Nel contesto della filosofia kantiana, l'immortalità dell'anima riceve una singolare affermazione, benché le argomentazioni dialettiche ne abbiano smontato ogni giustificazione teoretica; è l'affermazione classica del postulato morale. L'immortalità dell'anima, impossibile a conoscersi e a dimostrarsi, diventa una necessità intrinseca al darsi della vita morale. Il primato della Ragion pratica si celebra anche a livello dell'immortalità personale. Quella di Kant è la via etica al riconoscimento dell'immortalità, infatti la ragione kantiana che, nel suo uso pratico, perviene sulla base del sentimento morale alla necessità di riconoscere il postulato, è ragione pura ed incompetente sul piano metafisico. La visione proposta da Kant ha due immediate e fondamentali conseguenze, giacché, in primo luogo, diviene una questione intimamente connessa con la concreta esperienza esistenziale ed interessa il destino dell'uomo e, in secondo luogo, la razionalità non è più estranea alla disputa ma interviene come struttura formale che garantisce coerenza e necessità logica ad una presa di posizione scaturita sul terreno pratico(caratterizzata dalla fede).
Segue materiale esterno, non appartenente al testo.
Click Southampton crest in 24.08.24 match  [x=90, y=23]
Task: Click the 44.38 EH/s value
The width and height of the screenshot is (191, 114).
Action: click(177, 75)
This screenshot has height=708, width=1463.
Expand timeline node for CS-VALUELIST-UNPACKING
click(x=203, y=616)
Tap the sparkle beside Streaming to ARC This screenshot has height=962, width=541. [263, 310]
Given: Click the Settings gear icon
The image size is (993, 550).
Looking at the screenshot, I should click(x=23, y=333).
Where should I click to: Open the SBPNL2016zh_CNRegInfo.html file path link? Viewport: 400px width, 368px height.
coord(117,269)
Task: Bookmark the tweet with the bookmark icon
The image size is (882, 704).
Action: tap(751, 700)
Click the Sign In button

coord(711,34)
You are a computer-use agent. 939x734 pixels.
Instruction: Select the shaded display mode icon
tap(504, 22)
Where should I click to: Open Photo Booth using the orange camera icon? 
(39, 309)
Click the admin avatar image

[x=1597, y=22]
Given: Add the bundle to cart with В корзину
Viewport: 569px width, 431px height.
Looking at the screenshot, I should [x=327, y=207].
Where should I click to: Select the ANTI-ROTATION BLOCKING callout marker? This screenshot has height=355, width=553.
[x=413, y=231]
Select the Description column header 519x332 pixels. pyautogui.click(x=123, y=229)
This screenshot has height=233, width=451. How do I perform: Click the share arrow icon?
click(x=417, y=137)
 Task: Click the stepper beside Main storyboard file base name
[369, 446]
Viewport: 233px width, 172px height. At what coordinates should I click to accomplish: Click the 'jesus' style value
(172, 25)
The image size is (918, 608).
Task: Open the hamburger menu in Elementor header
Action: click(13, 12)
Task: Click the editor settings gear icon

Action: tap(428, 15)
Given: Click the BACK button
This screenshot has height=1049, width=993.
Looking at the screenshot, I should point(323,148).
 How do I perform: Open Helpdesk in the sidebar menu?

Per Hegel e l'idealismo tedesco la morte è un accadimento necessario nella dialettica dello spirito e l'immortalità è solo dello Spirito, infatti, la coscienza del singolo si salva soltanto nella coscienza trascendentale e solo dissolvendosi in essa acquista l'immortalità.
Dopo Nietzsche e Heidegger rimane l'ontologia "debole"che lascia lo spazio alla mutabilità dell'interpretazione, al gioco di messaggi che mutano e insieme si richiamano nella tradizione della esperienza storica; la finitezza, la morte ontica del singolo ente uomo è condizione necessaria per il succedersi delle interpretazioni, dunque l'immortalità è legata alla metafisica ed al valore, la morte alla ontologia. Il desiderio di immortalità è proiettato nel futuro, è escatologicamente rivolto "a terre nuove e cieli nuovi", la pietas è invece rivolta al passato; l'affermazione dell'immortalità comporta una svalutazione quasi nichilista della realtà oggettiva, o meglio della sua assolutizzazione. Nella riflessione di Husserl e Sartre l'analisi viene condotta con categorie interpretative differenti. Nelle meditazioni cartesiane Husserl approfondisce la problematica dell'altro nell'immanenza coscienziale dell'ego, introducendo così la riduzione nella riduzione per attingere a una sfera di coscienza radicalmente primordiale ove, mediante l'esperienza della corporeità propria, si perviene alla delucidazione del rapporto di appartenenza e di estraneità. Questa riduzione, sia nei riguardi della soggettività propria che in relazione alla soggettività estranea, porta a cogliere l'esperienza dell'io a livello primordiale, nel suo proprio elementare apparire.Ciò che si ottiene è la "natura appartentiva" che si esprime nella corporeità propria, esperita in connessione organica con la coscienza e non come oggettivo dato naturalistico. Il nostro mondo coscienziale con tutte le sue intenzionalità e i suoi valori non può però ridursi alla sola appartentività, ma essi sono condivisi con la sfera dell'estraneità; questa visione porta ad affermare la duplicità dell'io, immagine del rapporto io-altri e base della spiritualità umana. Nel "Saggio sulla trascendenza dell'Io" Sartre muove una critica alle affermazioni di Husserl sostenendo che l'io non va collocato nella continuità della consapevolezza trascendentale e che la problematica dell'altro non si risolve a livello conoscitivo.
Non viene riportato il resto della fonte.